El lunes y el martes estuvieron tan cargados que apenas si fue un momento de destemple, un escalofrío entre dos actividades. Bueno, ale, tira, que enseguida llega la noche. Y llegó. Y bien y me fui templando y luego, sobre todo, la cama sin hora, que el miércoles era fiesta. Y el miércoles tranquilidad, si hasta pude trabajar un rato relajada y pelar pimientos a la tarde, un ritual de otoño, como cuando me da por hacer dulce de membrillo aunque luego no lo pruebe. Son hermosos los membrillos y, una vez repetida varias veces la receta, es tranquilizador saber que el hirviente fluido cuajará y la superficie se volverá tersa y brillante y cobriza.

Pero el jueves volvió la cuesta arriba y el viernes para las once de la mañana era un trapo tirado en la orilla del día. Sin voz. Sin ansias.

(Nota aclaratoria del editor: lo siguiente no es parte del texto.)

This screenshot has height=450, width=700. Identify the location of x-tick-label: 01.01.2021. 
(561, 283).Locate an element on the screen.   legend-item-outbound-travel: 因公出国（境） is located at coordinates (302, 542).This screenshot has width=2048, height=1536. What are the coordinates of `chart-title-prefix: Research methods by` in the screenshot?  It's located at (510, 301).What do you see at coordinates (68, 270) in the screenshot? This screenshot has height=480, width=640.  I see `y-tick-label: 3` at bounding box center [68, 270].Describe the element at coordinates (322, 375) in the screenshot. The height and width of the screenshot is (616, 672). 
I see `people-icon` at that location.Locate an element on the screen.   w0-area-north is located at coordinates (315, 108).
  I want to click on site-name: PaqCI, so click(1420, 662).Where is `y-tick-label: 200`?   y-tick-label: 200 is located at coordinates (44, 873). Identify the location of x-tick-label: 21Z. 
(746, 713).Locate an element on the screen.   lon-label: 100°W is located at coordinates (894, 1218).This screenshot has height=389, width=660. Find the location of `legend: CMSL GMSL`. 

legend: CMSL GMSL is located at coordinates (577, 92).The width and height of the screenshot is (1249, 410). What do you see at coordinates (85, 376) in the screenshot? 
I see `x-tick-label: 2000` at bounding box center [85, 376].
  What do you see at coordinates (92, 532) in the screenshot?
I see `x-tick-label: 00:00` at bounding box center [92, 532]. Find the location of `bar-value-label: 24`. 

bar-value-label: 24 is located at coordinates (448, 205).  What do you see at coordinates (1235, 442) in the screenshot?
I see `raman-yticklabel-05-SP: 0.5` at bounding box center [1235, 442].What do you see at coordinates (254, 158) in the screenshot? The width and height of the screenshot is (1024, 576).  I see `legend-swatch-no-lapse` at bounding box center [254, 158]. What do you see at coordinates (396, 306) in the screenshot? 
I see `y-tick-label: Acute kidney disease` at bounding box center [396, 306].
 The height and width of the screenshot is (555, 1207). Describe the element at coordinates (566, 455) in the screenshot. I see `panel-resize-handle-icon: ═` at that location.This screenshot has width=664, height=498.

Mucho líquido, paracetamol, algo para la garganta. Congestión, somnolencia. Todos y cada uno de los huesos del cuerpo reclaman su protagonismo dolorido. No hay postura ni distracción.

El sábado, algunas llamadas, nos vemos otro rato, estoy fatal. Bien entrada la mañana, consigo empezar un libro, un par de cuentos de Jon Bilbao. Me gustan. Sobre todo el de la pareja que vigila a sus vecinos en una urbanización de la playa. Pero la cabeza no da para más, así que vuelta a rebozarme en el edredón. Y así hasta la hora de comer. Me dejo cuidar. Consomé, algo ligero después. Veo a Joan Margarit en el periódico. Hay una frase suya, La poesía es hoy la última casa de misericordia, que me resuena y no me va a abandonar durante todo el fin de semana. La hago mía en este primer y formidable trancazo del otoño. Las autónomas siempre nos ponemos malas los fines de semana.